Coordinated by Steinbeis Europa Zentrum, EcoDaLLi brought together 18 partners from 11 European countries to support the protection and restoration of freshwater ecosystems and biodiversity in the Danube and Black Sea region. As the Coordination and Support Action of the Danube and Black Sea Lighthouse, the project focused not on implementing restoration measures directly, but on creating the enabling conditions needed for long-term Mission impact: stronger governance structures, better-connected stakeholder communities, shared knowledge resources, innovation support tools and a common strategic direction for the region.

 

A connector and amplifier for the Danube and Black Sea Lighthouse

 

From the beginning, EcoDaLLi set out to act as a connector between research, practice, policy and communities. Its objective was to centralise and strengthen Danube governance structures for improved ecological restoration, protection and preservation, while fostering a stronger innovation ecosystem within a well-connected Living Lab system. The project also supported the coordination of Innovation Action projects in the Danube and Black Sea Lighthouse, including DANUBE4all, DALIA, DaWetRest, Restore4Life, SUNDANSE, iNNO SED, DANSERDANUBElifelines, SWIM and SoS2LearnDBS. In this role, EcoDaLLi helped align projects across the Danube and Black Sea Lighthouse, facilitate stakeholder and citizen engagement and support knowledge exchange.

 

Living Labs as spaces for co-creation

 

A central achievement of EcoDaLLi was the development and implementation of Living Labs across the Danube and Black Sea region. These spaces brought together stakeholders from public authorities, research, industry, civil society and local communities to discuss challenges, exchange solutions and co-create pathways towards freshwater ecosystem restoration.

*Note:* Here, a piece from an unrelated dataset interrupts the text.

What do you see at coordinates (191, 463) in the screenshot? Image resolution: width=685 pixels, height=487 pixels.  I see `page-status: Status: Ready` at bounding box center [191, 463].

Through this Living Lab approach, the project provided structured opportunities for dialogue across different parts of the basin, from the Upper, Middle and Lower Danube to the Danube Delta and the Black Sea. The Living Labs supported the identification of regional needs, the exchange of promising solutions and the development of a shared understanding of how nature-based solutions, governance innovation and stakeholder engagement can contribute to Mission objectives.

 

Tools, methods and knowledge for restoration and governance

 

Over its lifetime, EcoDaLLi developed a broad portfolio of outputs to support restoration, governance and innovation in the Danube and Black Sea Lighthouse. These include a methodology for assessing Mission-relevant nature-based solutions, a catalogue of nature-based solution best practices from the Danube River Basin, policy recommendations for nature-based solutions, and a Danube Lighthouse Vision just to name a few.

The project also contributed to a better understanding of how innovation can be connected to ecosystem restoration. Work on the innovation ecosystem addressed the transfer, replication and wider dissemination of innovation for water ecosystem restoration, including the development of innovation support services, training activities, a guidebook for innovation in the Danube Region, and assessments of the upscaling potential of nature-based solutions.

An important lesson emerging from this work was that innovation in ecosystem restoration is not limited to technology. EcoDaLLi highlighted the importance of social, governance and financial innovation, and addressed the challenge of translating “innovation language” into concepts that are meaningful and useful for restoration practitioners, public authorities and local stakeholders.

 

Looking ahead: towards the next phase of the Mission

 

Although EcoDaLLi is ending, its work provides a foundation for the next phase of the Danube and Black Sea Lighthouse. The stakeholder networks, Living Lab experiences, governance recommendations, monitoring approaches, innovation support tools and strategic vision developed by the project can continue to inform future Mission-related initiatives.

Over 3.5 years, EcoDaLLi has helped move the Danube and Black Sea Lighthouse from coordination towards a stronger shared identity, from fragmented initiatives towards a more connected innovation ecosystem, and from individual project outputs towards a common Mission legacy. Its results demonstrate that restoring freshwater ecosystems requires more than technical solutions alone: it requires cooperation, governance, local engagement, knowledge exchange and a shared long-term vision.

As the project concludes, EcoDaLLi leaves behind a strong basis for continued collaboration: a community of actors, a set of practical tools, a digital platform, strategic guidance and a clearer pathway for connecting restoration, innovation and governance across the Danube and Black Sea region.